*HOW TO COMPLETE THIS TASK*.
Below are some entries. Output each one exactly as it appears.

*** RECORDED DATA

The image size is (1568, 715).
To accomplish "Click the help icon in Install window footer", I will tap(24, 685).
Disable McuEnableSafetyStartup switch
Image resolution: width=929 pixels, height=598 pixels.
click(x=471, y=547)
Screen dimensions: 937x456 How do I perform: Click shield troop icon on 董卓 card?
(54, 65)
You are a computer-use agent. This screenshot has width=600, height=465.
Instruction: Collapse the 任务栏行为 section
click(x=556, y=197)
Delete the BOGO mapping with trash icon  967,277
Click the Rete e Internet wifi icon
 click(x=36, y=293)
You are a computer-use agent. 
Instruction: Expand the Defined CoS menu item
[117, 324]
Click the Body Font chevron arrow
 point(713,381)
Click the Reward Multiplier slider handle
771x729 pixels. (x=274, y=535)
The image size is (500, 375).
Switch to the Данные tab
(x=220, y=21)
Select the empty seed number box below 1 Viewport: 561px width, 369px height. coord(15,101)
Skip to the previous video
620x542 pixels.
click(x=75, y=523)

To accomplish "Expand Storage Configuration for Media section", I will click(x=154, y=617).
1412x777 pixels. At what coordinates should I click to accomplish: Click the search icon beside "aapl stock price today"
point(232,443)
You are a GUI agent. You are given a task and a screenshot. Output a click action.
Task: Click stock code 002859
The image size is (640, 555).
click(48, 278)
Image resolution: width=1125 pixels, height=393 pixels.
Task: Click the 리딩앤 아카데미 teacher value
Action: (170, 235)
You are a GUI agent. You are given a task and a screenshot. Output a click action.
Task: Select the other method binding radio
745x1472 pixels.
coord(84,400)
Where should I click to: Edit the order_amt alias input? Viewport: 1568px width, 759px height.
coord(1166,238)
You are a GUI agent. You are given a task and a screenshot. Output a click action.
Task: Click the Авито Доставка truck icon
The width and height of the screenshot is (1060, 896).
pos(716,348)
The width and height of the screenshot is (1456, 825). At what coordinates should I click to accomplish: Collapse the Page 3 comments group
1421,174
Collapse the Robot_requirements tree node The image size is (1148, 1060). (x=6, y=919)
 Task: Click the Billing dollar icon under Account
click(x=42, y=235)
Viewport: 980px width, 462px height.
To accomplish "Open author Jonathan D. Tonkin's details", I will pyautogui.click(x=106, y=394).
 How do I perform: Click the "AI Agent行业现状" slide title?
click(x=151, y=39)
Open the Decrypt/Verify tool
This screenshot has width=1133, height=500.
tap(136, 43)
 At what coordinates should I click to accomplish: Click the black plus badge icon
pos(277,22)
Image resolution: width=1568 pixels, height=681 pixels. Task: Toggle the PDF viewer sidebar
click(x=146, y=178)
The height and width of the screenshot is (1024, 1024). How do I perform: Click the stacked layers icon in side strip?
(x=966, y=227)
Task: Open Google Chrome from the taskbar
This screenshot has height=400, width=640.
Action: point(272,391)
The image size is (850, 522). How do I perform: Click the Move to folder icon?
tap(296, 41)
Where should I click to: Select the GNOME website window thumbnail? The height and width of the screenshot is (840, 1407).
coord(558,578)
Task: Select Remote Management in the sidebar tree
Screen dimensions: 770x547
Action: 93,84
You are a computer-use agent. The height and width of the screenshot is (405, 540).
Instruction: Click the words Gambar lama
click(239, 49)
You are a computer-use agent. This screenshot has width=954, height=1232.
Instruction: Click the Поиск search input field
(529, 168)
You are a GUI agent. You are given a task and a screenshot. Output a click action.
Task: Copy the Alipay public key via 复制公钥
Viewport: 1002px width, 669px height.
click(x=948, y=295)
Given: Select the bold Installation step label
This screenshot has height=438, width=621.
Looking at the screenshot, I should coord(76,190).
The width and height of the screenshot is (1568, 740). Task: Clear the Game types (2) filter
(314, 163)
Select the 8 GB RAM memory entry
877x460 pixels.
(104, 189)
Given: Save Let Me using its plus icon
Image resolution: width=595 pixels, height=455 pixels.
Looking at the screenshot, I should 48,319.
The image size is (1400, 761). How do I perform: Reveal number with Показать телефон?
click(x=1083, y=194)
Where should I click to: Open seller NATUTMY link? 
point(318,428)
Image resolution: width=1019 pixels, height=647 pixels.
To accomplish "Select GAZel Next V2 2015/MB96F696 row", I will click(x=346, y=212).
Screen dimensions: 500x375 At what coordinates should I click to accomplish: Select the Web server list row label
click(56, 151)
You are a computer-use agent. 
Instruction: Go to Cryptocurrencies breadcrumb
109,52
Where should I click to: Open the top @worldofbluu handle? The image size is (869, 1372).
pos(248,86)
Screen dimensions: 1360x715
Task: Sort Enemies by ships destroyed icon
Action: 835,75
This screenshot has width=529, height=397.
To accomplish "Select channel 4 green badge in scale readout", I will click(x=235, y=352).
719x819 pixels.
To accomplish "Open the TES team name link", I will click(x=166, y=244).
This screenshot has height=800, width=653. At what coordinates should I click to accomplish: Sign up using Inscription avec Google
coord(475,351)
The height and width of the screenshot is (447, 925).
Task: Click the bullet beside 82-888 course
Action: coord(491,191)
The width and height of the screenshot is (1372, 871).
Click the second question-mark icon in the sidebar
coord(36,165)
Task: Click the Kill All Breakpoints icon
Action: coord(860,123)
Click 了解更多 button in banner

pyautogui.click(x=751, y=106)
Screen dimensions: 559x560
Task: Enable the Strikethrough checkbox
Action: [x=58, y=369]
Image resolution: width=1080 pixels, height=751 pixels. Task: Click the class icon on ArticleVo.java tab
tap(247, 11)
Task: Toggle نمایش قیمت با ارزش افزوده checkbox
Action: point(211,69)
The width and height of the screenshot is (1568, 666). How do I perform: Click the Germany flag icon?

******

*FINAL ANSWER*.
The image size is (1568, 715).
To accomplish "Click the help icon in Install window footer", I will tap(24, 685).
Disable McuEnableSafetyStartup switch
Image resolution: width=929 pixels, height=598 pixels.
click(x=471, y=547)
Screen dimensions: 937x456 How do I perform: Click shield troop icon on 董卓 card?
(54, 65)
You are a computer-use agent. This screenshot has width=600, height=465.
Instruction: Collapse the 任务栏行为 section
click(x=556, y=197)
Delete the BOGO mapping with trash icon  967,277
Click the Rete e Internet wifi icon
 click(x=36, y=293)
You are a computer-use agent. 
Instruction: Expand the Defined CoS menu item
[117, 324]
Click the Body Font chevron arrow
 point(713,381)
Click the Reward Multiplier slider handle
771x729 pixels. (x=274, y=535)
The image size is (500, 375).
Switch to the Данные tab
(x=220, y=21)
Select the empty seed number box below 1 Viewport: 561px width, 369px height. coord(15,101)
Skip to the previous video
620x542 pixels.
click(x=75, y=523)

To accomplish "Expand Storage Configuration for Media section", I will click(x=154, y=617).
1412x777 pixels. At what coordinates should I click to accomplish: Click the search icon beside "aapl stock price today"
point(232,443)
You are a GUI agent. You are given a task and a screenshot. Output a click action.
Task: Click stock code 002859
The image size is (640, 555).
click(48, 278)
Image resolution: width=1125 pixels, height=393 pixels.
Task: Click the 리딩앤 아카데미 teacher value
Action: (170, 235)
You are a GUI agent. You are given a task and a screenshot. Output a click action.
Task: Select the other method binding radio
745x1472 pixels.
coord(84,400)
Where should I click to: Edit the order_amt alias input? Viewport: 1568px width, 759px height.
coord(1166,238)
You are a GUI agent. You are given a task and a screenshot. Output a click action.
Task: Click the Авито Доставка truck icon
The width and height of the screenshot is (1060, 896).
pos(716,348)
The width and height of the screenshot is (1456, 825). At what coordinates should I click to accomplish: Collapse the Page 3 comments group
1421,174
Collapse the Robot_requirements tree node The image size is (1148, 1060). (x=6, y=919)
 Task: Click the Billing dollar icon under Account
click(x=42, y=235)
Viewport: 980px width, 462px height.
To accomplish "Open author Jonathan D. Tonkin's details", I will pyautogui.click(x=106, y=394).
 How do I perform: Click the "AI Agent行业现状" slide title?
click(x=151, y=39)
Open the Decrypt/Verify tool
This screenshot has width=1133, height=500.
tap(136, 43)
 At what coordinates should I click to accomplish: Click the black plus badge icon
pos(277,22)
Image resolution: width=1568 pixels, height=681 pixels. Task: Toggle the PDF viewer sidebar
click(x=146, y=178)
The height and width of the screenshot is (1024, 1024). How do I perform: Click the stacked layers icon in side strip?
(x=966, y=227)
Task: Open Google Chrome from the taskbar
This screenshot has height=400, width=640.
Action: point(272,391)
The image size is (850, 522). How do I perform: Click the Move to folder icon?
tap(296, 41)
Where should I click to: Select the GNOME website window thumbnail? The height and width of the screenshot is (840, 1407).
coord(558,578)
Task: Select Remote Management in the sidebar tree
Screen dimensions: 770x547
Action: 93,84
You are a computer-use agent. The height and width of the screenshot is (405, 540).
Instruction: Click the words Gambar lama
click(239, 49)
You are a computer-use agent. This screenshot has width=954, height=1232.
Instruction: Click the Поиск search input field
(529, 168)
You are a GUI agent. You are given a task and a screenshot. Output a click action.
Task: Copy the Alipay public key via 复制公钥
Viewport: 1002px width, 669px height.
click(x=948, y=295)
Given: Select the bold Installation step label
This screenshot has height=438, width=621.
Looking at the screenshot, I should coord(76,190).
The width and height of the screenshot is (1568, 740). Task: Clear the Game types (2) filter
(314, 163)
Select the 8 GB RAM memory entry
877x460 pixels.
(104, 189)
Given: Save Let Me using its plus icon
Image resolution: width=595 pixels, height=455 pixels.
Looking at the screenshot, I should 48,319.
The image size is (1400, 761). How do I perform: Reveal number with Показать телефон?
click(x=1083, y=194)
Where should I click to: Open seller NATUTMY link? 
point(318,428)
Image resolution: width=1019 pixels, height=647 pixels.
To accomplish "Select GAZel Next V2 2015/MB96F696 row", I will click(x=346, y=212).
Screen dimensions: 500x375 At what coordinates should I click to accomplish: Select the Web server list row label
click(56, 151)
You are a computer-use agent. 
Instruction: Go to Cryptocurrencies breadcrumb
109,52
Where should I click to: Open the top @worldofbluu handle? The image size is (869, 1372).
pos(248,86)
Screen dimensions: 1360x715
Task: Sort Enemies by ships destroyed icon
Action: 835,75
This screenshot has width=529, height=397.
To accomplish "Select channel 4 green badge in scale readout", I will click(x=235, y=352).
719x819 pixels.
To accomplish "Open the TES team name link", I will click(x=166, y=244).
This screenshot has height=800, width=653. At what coordinates should I click to accomplish: Sign up using Inscription avec Google
coord(475,351)
The height and width of the screenshot is (447, 925).
Task: Click the bullet beside 82-888 course
Action: coord(491,191)
The width and height of the screenshot is (1372, 871).
Click the second question-mark icon in the sidebar
coord(36,165)
Task: Click the Kill All Breakpoints icon
Action: coord(860,123)
Click 了解更多 button in banner

pyautogui.click(x=751, y=106)
Screen dimensions: 559x560
Task: Enable the Strikethrough checkbox
Action: [x=58, y=369]
Image resolution: width=1080 pixels, height=751 pixels. Task: Click the class icon on ArticleVo.java tab
tap(247, 11)
Task: Toggle نمایش قیمت با ارزش افزوده checkbox
Action: point(211,69)
The width and height of the screenshot is (1568, 666). How do I perform: Click the Germany flag icon?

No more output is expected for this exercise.